On May 19, 2007, at 2:14 PM, Catherine Deville wrote:

The problem with that, and the federal legislators know it, is that allowing same sex marriage in one state opens up Interstate Commerce constitutional arguments which compel other states to acknowledge that marriage. That precedent was established in the 60s when that constitutional provision was used to strike down the laws prohibiting "colored persons" and "white persons" from marrying.

as one of my law professors was fond of saying, "well, that's right... unless it's completely wrong."


cat, it may be a punctuation issue, but i think you're conflating three distinct areas of constitutional law: the commerce clause (article I, section 8 of the u.s. constitution), the full faith & credit clause (article IV, section 1), and the 14th amendment.

the landmark case on interracial marriages was loving v. va (1967) (findlaw has the SCOTUS decision here: http://caselaw.lp.findlaw.com/ scripts/getcase.pl?court=US&vol=388&invol=1 ; if you don't want to read the actual case, wikipedia does a nice job of summarizing it here: http://en.wikipedia.org/wiki/Loving_v._Virginia ).

in loving, the virginia law was found to violate the equal protection and due process clause of the 14th amendment. the decision didn't even come close to brushing on commerce clause implications... because there weren't any. however, as to future applications of the decision, the wikipedia entry notes,

"Some believe that the Loving ruling will eventually aid the marriage equality movement for same-sex partnerships, if they allow the Equal Protection Clause to be used. F.C. Decoste states, "If the only arguments against same sex marriage are sectarian, then opposing the legalization of same sex marriage is invidious in a fashion no different from supporting anti miscegenation laws". Miscegenation laws are to interracial marriage, as sodomy laws are to homosexual rights. Sodomy laws have been placed upon society to maintain traditional sex roles that have become part of American society."

one could apply the same logic to multi-partnering.

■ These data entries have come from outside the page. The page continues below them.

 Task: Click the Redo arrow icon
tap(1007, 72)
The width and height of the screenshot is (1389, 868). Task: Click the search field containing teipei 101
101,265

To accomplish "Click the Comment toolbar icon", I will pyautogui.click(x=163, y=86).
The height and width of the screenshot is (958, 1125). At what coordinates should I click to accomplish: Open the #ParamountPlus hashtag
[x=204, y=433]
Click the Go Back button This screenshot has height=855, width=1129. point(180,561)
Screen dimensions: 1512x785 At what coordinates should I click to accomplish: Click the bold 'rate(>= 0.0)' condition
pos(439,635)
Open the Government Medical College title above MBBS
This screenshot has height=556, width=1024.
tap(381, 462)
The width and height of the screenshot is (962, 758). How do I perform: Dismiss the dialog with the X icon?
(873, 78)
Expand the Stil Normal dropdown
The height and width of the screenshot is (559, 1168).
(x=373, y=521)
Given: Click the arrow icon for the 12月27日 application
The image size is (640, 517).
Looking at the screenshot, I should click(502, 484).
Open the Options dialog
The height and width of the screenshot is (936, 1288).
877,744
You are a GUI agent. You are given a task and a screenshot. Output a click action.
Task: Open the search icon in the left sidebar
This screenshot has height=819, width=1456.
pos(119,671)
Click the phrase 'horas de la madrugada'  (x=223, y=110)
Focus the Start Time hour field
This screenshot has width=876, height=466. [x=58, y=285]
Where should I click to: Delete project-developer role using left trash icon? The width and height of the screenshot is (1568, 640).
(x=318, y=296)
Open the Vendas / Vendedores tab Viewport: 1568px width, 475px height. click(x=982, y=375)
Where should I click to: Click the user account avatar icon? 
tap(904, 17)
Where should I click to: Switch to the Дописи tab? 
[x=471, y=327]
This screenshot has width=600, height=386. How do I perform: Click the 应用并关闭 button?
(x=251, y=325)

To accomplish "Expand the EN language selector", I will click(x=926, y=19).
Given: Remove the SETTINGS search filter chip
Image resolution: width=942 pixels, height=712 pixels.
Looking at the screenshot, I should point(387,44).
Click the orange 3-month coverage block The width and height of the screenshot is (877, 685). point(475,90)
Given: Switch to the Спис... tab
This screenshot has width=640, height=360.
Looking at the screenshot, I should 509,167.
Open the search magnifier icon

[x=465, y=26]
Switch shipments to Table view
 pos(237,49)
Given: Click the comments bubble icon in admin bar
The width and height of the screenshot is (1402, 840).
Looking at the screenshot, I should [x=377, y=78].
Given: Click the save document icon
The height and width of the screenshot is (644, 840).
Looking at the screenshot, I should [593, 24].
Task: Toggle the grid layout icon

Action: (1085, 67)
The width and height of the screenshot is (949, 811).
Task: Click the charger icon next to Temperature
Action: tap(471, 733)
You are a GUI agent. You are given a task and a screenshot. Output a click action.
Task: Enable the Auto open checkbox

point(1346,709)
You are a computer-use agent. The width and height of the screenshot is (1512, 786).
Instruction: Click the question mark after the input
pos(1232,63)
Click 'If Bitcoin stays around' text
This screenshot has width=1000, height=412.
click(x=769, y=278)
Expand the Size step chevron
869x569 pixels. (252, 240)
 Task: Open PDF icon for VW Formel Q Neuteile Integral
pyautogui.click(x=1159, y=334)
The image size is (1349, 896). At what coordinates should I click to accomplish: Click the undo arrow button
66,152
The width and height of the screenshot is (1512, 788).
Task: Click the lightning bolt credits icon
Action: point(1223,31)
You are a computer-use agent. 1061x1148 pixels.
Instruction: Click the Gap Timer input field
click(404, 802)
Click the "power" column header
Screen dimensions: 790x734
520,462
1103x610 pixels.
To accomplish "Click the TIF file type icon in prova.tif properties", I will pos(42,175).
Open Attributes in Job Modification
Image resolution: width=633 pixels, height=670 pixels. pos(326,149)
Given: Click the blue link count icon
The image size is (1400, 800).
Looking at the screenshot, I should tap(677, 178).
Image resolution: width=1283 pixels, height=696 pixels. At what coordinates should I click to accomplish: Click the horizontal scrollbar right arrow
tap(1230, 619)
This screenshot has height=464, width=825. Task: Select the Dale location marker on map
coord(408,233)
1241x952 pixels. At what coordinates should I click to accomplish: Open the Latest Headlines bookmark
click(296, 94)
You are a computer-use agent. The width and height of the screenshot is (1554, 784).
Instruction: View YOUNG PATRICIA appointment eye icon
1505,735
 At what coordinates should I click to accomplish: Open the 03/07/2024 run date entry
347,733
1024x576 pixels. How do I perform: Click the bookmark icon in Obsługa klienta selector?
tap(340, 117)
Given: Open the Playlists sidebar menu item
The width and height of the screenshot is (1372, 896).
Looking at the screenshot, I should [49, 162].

it was racial discrimination in accommodations which ran afoul of title II of the civil rights act of 1964, via the commerce clause. you'll want to look at heart of atlanta motel, inc. v. united states (1964) and the companion case katzenbach v. mcclung (1964). justice clark, delivering the opinion of the court in heart of atlanta, wrote:

" ... the power of Congress to promote interstate commerce also includes the power to regulate the local incidents thereof, including local activities in both the States of origin and destination, which might have a substantial and harmful effect upon that commerce. One need only examine the evidence which we have discussed above to see that Congress may - as it has - prohibit racial discrimination by motels serving travelers, however "local" their operations may appear."

OTOH, you may (and again, your post isn't clear, so forgive me if i'm wrong) be mistaking the commerce clause for the full faith and credit clause (article IV, section 1 of the u.s. constitution), which requires states to recognize the laws and court decisions of other states. this is what got some states in a tizzy when the massachusetts supreme court decided goodridge v. department of public health in 2003. there, SCOMA found that "Massachusetts may not "deny the protections, benefits and obligations conferred by civil marriage to two individuals of the same sex who wish to marry."" (summary on wikipedia at http://en.wikipedia.org/wiki/ Goodridge_v._Department_of_Public_Health ) opponents of same-sex marriage fear that the full faith & credit clause would require states to recognize same-sex marriages ratified in other states.